Work to complete: The answer must be an exact copy of the records, with every picture removed.

Provided entries:

== Segment start ==

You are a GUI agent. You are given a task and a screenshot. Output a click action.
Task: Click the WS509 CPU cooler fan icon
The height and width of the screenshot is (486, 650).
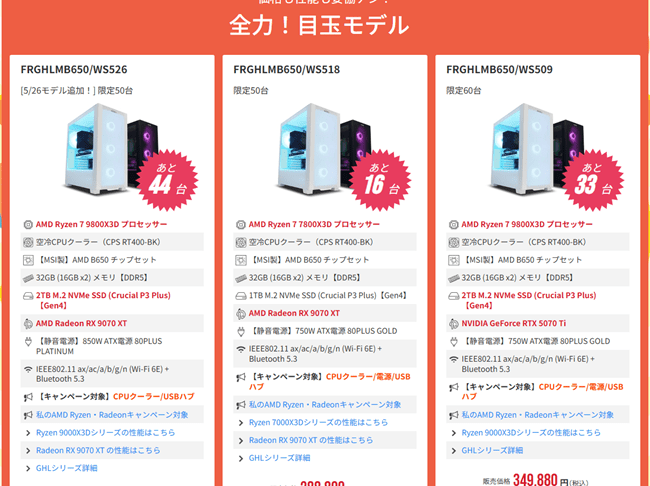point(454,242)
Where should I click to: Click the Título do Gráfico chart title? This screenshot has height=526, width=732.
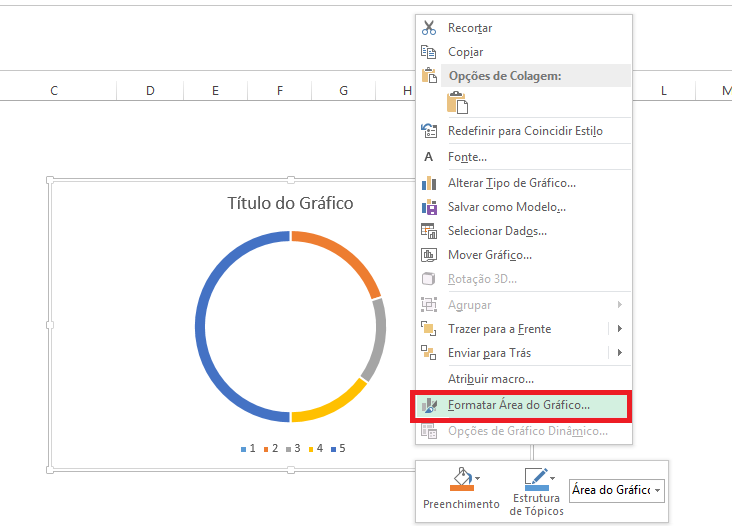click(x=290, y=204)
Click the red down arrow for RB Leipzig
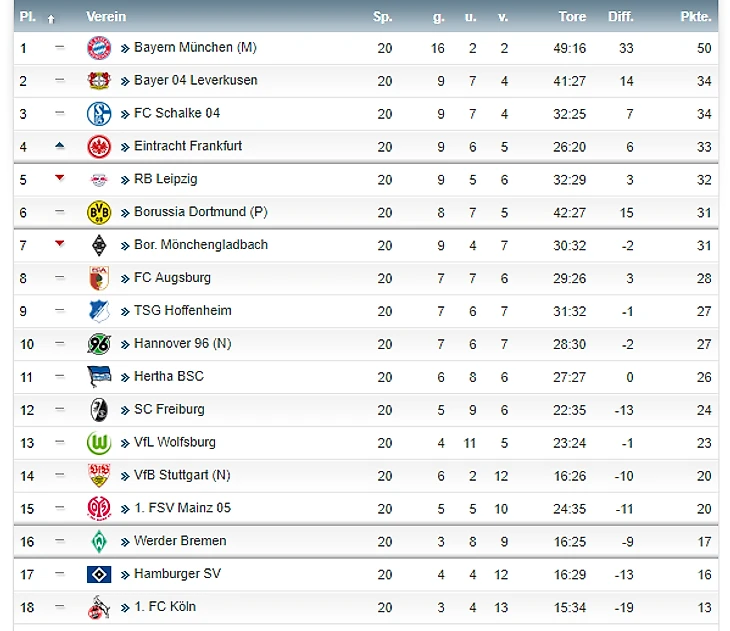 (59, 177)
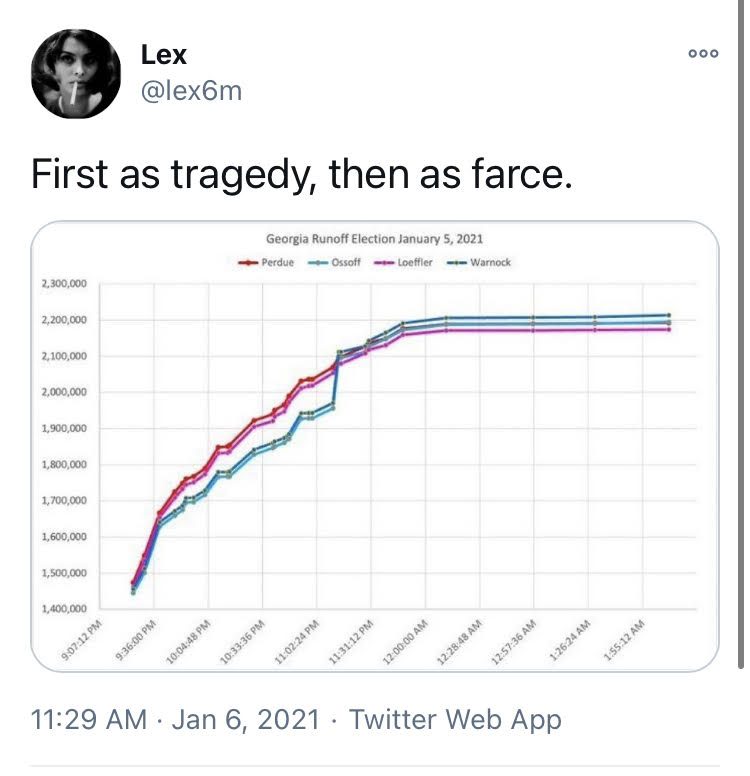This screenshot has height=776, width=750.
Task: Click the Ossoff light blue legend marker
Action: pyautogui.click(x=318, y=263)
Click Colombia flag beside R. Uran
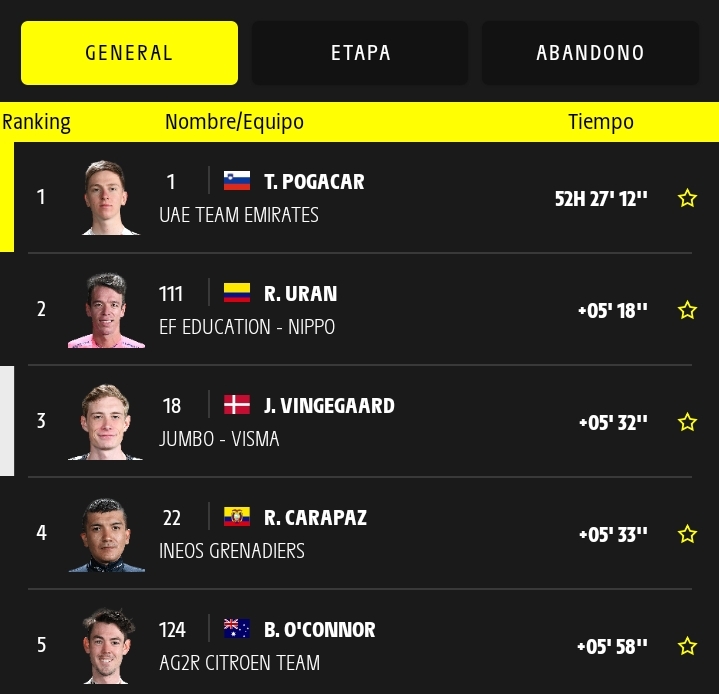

== Segment end ==

Written reply:
You are a GUI agent. You are given a task and a screenshot. Output a click action.
Task: Click the WS509 CPU cooler fan icon
The height and width of the screenshot is (486, 650).
point(454,242)
Where should I click to: Click the Título do Gráfico chart title? This screenshot has height=526, width=732.
click(x=290, y=204)
Click the red down arrow for RB Leipzig
 (59, 177)
This screenshot has height=776, width=750.
Task: Click the Ossoff light blue legend marker
Action: pyautogui.click(x=318, y=263)
Click Colombia flag beside R. Uran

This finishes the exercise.